Anggota parlemen Nusrat Ghani berbicara selama sesi di Parlemen di London, Inggris. (Berkas/Reuters)
Peluncuran survei bertepatan dengan berita utama tentang anggota parlemen Konservatif Muslim Inggris Klaim Nusrat Ghani bahwa keyakinannya diberikan sebagai alasan pemecatannya sebagai menteri pemerintah pada tahun 2020.
Dia mengatakan bahwa dia diberitahu bahwa “keMuslimannya diangkat sebagai sebuah isu” dalam sebuah pertemuan dan bahwa “status menteri wanita Muslimnya membuat rekan kerja merasa tidak nyaman.”
“Rasanya seperti ditinju di perut. Saya merasa terhina dan tidak berdaya,” tambahnya.
Perdana Menteri Inggris Boris Johnson telah memerintahkan penyelidikan Kantor Kabinet atas klaim tersebut.
Mengenai klaim Ghani, Mohammed mengatakan mereka “menyoroti betapa sistemik dan institusionalnya masalah Islamofobia. Pukulannya keras, dan pukulannya dalam.”
Dia menambahkan bahwa Islamofobia, “tidak hanya di kepala kita, dan selama akhir pekan ini kita telah melihat di jantung politik bagaimana ini juga terjadi.
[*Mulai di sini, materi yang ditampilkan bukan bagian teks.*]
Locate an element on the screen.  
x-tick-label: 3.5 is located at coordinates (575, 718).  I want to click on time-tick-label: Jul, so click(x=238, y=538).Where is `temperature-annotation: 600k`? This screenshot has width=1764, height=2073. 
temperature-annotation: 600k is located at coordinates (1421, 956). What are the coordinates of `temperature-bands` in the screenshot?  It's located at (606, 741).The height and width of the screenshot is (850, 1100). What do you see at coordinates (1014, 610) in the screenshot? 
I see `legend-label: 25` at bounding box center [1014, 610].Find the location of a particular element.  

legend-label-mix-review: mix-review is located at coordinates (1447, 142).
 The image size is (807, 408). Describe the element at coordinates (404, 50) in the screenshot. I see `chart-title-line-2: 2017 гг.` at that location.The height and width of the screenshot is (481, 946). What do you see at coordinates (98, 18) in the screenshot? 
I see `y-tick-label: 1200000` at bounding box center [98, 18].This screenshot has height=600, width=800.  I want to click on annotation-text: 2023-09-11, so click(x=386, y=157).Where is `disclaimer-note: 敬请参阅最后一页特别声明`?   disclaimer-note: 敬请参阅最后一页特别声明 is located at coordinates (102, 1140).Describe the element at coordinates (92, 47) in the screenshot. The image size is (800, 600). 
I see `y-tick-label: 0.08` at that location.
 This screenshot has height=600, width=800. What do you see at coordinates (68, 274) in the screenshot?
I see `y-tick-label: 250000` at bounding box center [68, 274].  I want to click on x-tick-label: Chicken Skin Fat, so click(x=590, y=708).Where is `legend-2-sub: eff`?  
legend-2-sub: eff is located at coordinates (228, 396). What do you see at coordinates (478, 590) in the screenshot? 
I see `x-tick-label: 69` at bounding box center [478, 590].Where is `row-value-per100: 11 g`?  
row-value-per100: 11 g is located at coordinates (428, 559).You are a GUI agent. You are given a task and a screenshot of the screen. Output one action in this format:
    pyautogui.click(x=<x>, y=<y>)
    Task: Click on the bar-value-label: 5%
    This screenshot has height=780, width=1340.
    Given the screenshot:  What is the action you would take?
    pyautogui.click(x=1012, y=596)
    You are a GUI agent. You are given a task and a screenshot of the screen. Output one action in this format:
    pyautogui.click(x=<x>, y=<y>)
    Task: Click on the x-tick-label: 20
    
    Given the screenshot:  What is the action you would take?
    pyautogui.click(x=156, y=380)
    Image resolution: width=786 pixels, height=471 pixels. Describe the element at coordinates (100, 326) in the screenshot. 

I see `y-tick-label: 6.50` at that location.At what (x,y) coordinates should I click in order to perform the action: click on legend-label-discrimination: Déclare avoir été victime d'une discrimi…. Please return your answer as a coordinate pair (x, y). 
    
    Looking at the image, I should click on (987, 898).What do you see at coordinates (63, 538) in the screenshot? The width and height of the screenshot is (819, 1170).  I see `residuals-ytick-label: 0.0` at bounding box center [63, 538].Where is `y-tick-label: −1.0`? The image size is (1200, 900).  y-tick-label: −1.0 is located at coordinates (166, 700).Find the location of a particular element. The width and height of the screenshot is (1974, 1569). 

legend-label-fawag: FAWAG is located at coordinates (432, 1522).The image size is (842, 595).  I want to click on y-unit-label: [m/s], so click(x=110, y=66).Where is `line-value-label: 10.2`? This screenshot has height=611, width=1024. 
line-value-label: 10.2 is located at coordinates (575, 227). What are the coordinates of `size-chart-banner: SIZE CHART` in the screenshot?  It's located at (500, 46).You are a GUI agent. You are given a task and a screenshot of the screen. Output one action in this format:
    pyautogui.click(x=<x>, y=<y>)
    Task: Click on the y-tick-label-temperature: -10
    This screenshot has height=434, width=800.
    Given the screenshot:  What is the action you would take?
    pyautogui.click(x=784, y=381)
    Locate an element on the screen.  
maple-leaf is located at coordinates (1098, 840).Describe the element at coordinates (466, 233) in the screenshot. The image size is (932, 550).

“Apa yang sebenarnya dilakukan? Apa pendekatan pengambil keputusan untuk mengatasi masalah, jika ada?”
Dia mengatakan MCB telah bekerja untuk mendorong adopsi definisi Islamofobia yang dikembangkan oleh All-Party Parliamentary Group pada Muslim Inggris.
Menurut definisi APPG, Islamofobia berakar pada rasisme dan merupakan jenis rasisme yang menargetkan ekspresi Muslim atau persepsi Muslim. Definisi tersebut secara luas didukung di seluruh komunitas Muslim, partai politik, dan masyarakat sipil.
Namun, Partai Konservatif yang berkuasa menolak definisi APPG pada 2019 dan mengatakan itu perlu “lebih banyak pertimbangan.”
Almarhum James Brokenshire, sekretaris komunitas Inggris pada saat itu, mengatakan kepada House of Commons bahwa definisi APPG tidak sejalan dengan Undang-Undang Kesetaraan 2010, dan bahwa dua penasihat akan ditunjuk untuk memberikan definisi yang sesuai.
Namun, seorang imam yang ditunjuk oleh para menteri sebagai penasihat utama tentang Islamofobia, mengatakan pada hari Senin bahwa dia telah diabaikan oleh No. 10 dan Michael Gove, menteri luar negeri Inggris untuk perumahan, komunitas, dan pemerintah lokal.
Imam Qari Asim, yang diminta membantu menyusun definisi Islamofobia, mengatakan kepada The Times bahwa dia belum menerima balasan email dan surat yang dia kirimkan kepada pemerintah selama lebih dari dua tahun sejak dia diangkat.